STORED RECORDS:
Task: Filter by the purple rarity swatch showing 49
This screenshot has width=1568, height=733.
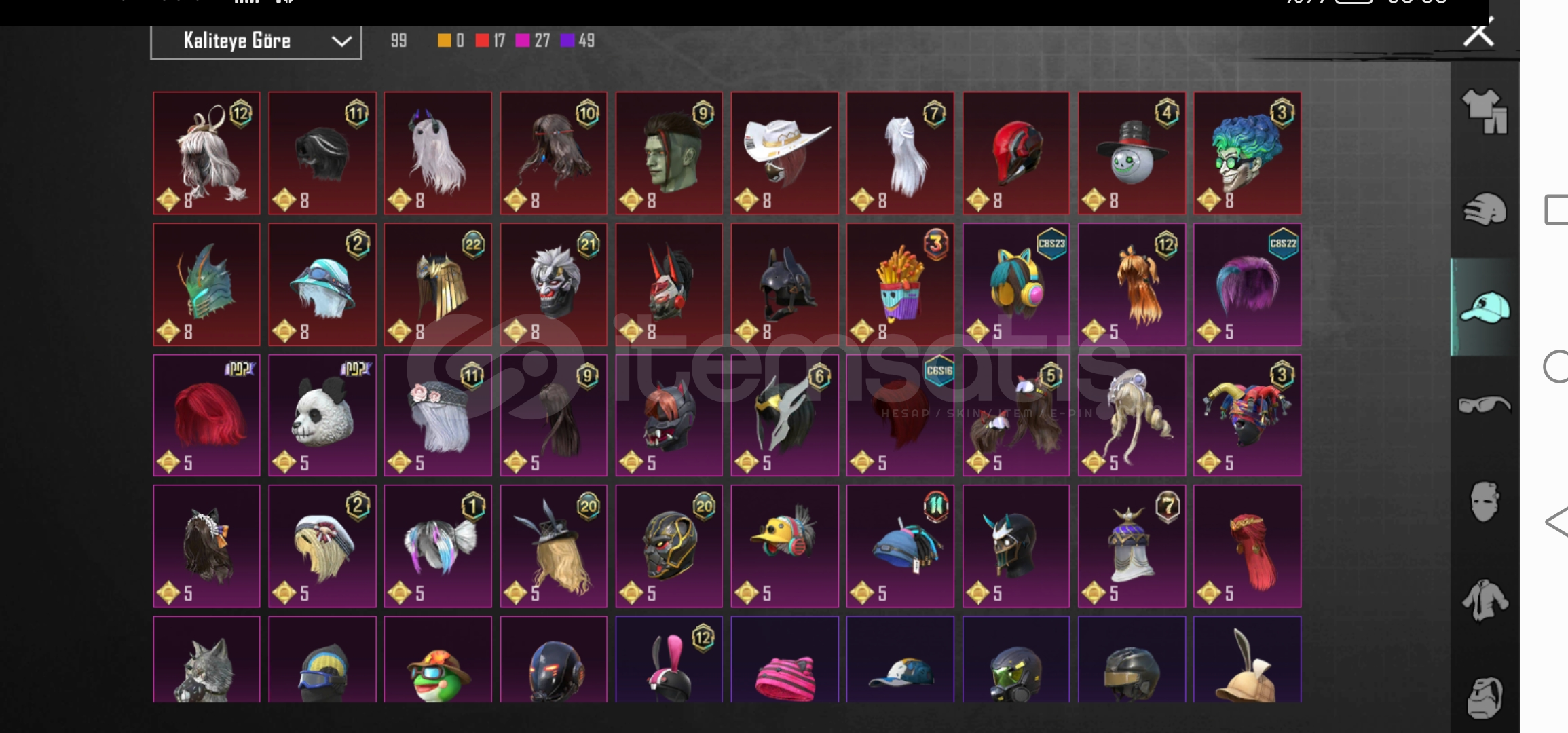Action: pyautogui.click(x=578, y=41)
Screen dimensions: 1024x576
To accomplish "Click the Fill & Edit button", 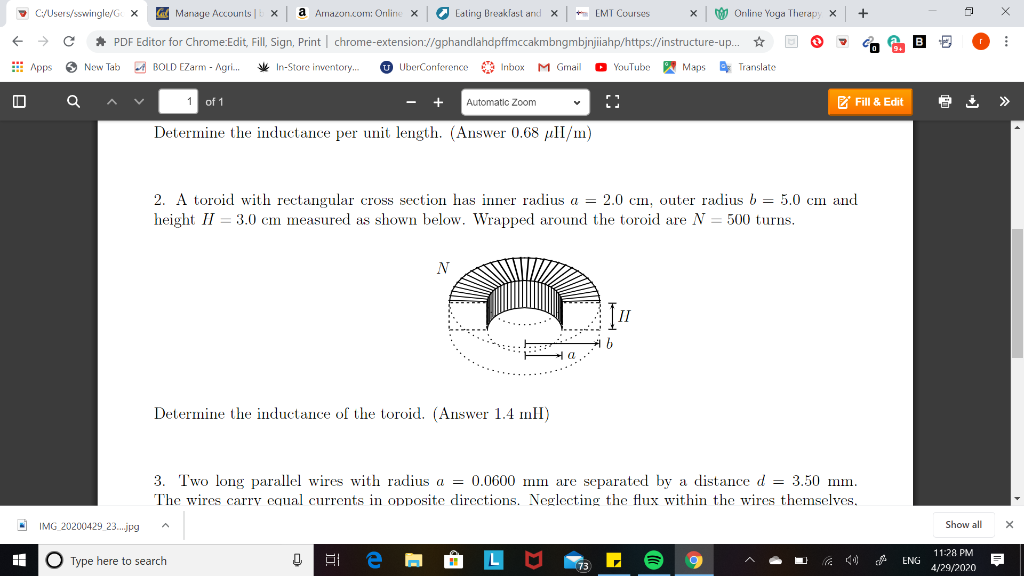I will [x=869, y=101].
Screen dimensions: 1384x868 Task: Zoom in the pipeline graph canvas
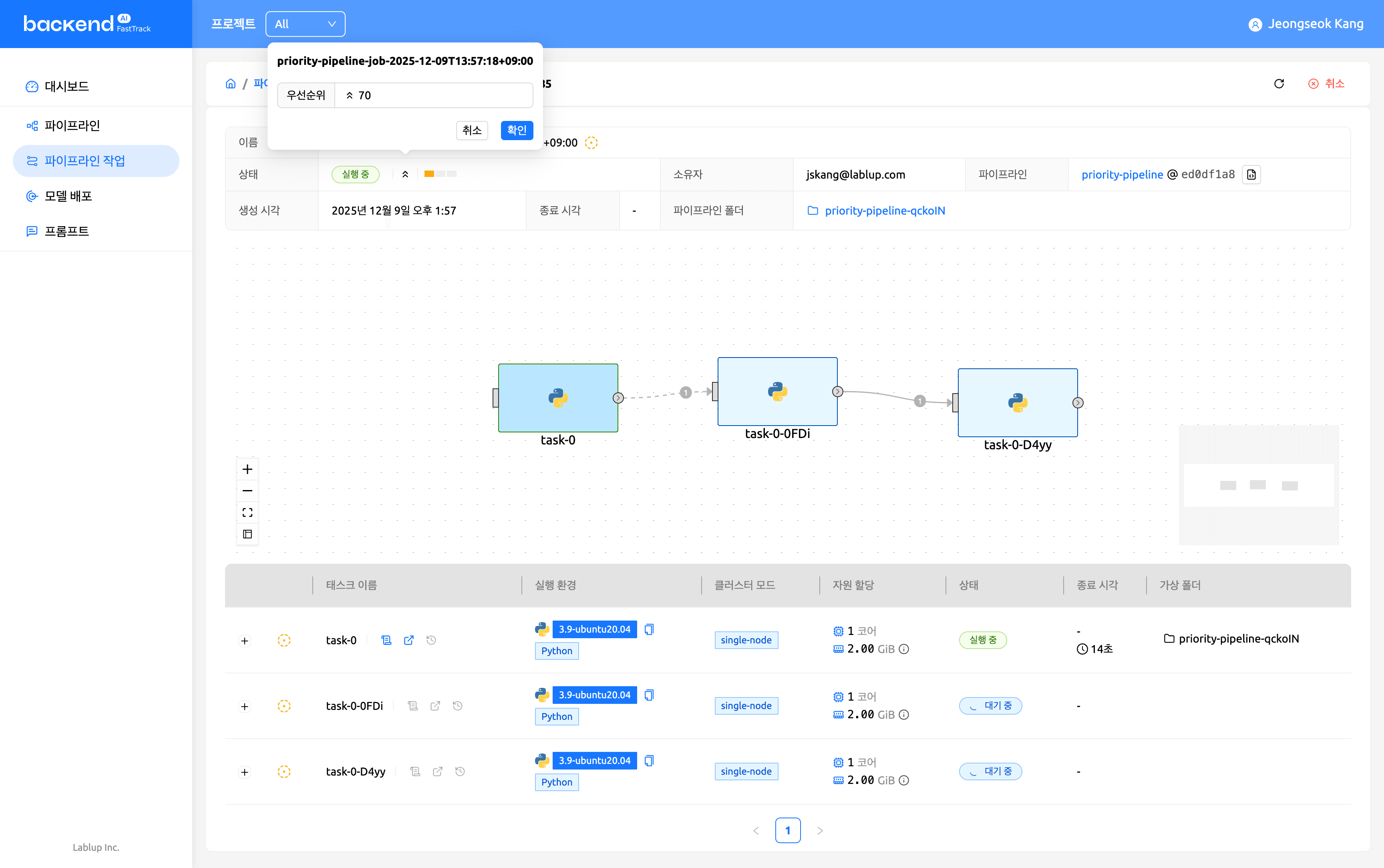coord(247,469)
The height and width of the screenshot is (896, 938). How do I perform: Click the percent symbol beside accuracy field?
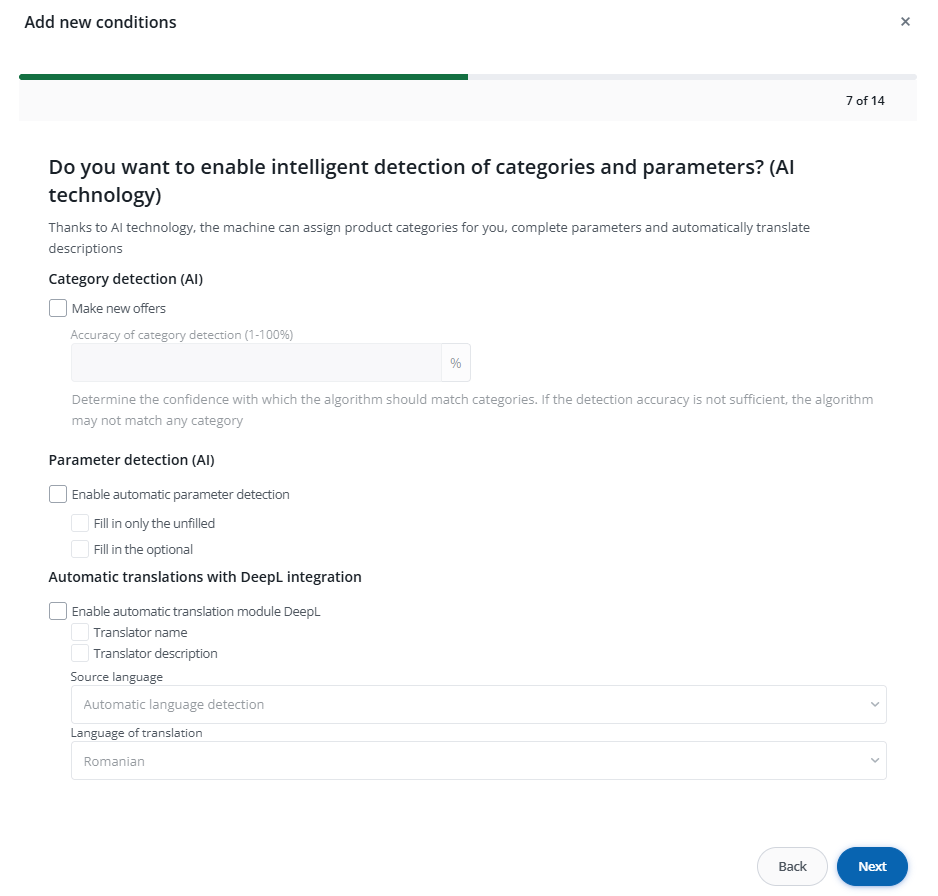coord(456,363)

WHAT YOU WILL DO:
Can you print the lines from the one containing "The height and" through the end of the items, both included, without the pictures?

FINAL RESULT:
The height and width of the screenshot is (896, 938). How do I perform: Click the percent symbol beside accuracy field?
coord(456,363)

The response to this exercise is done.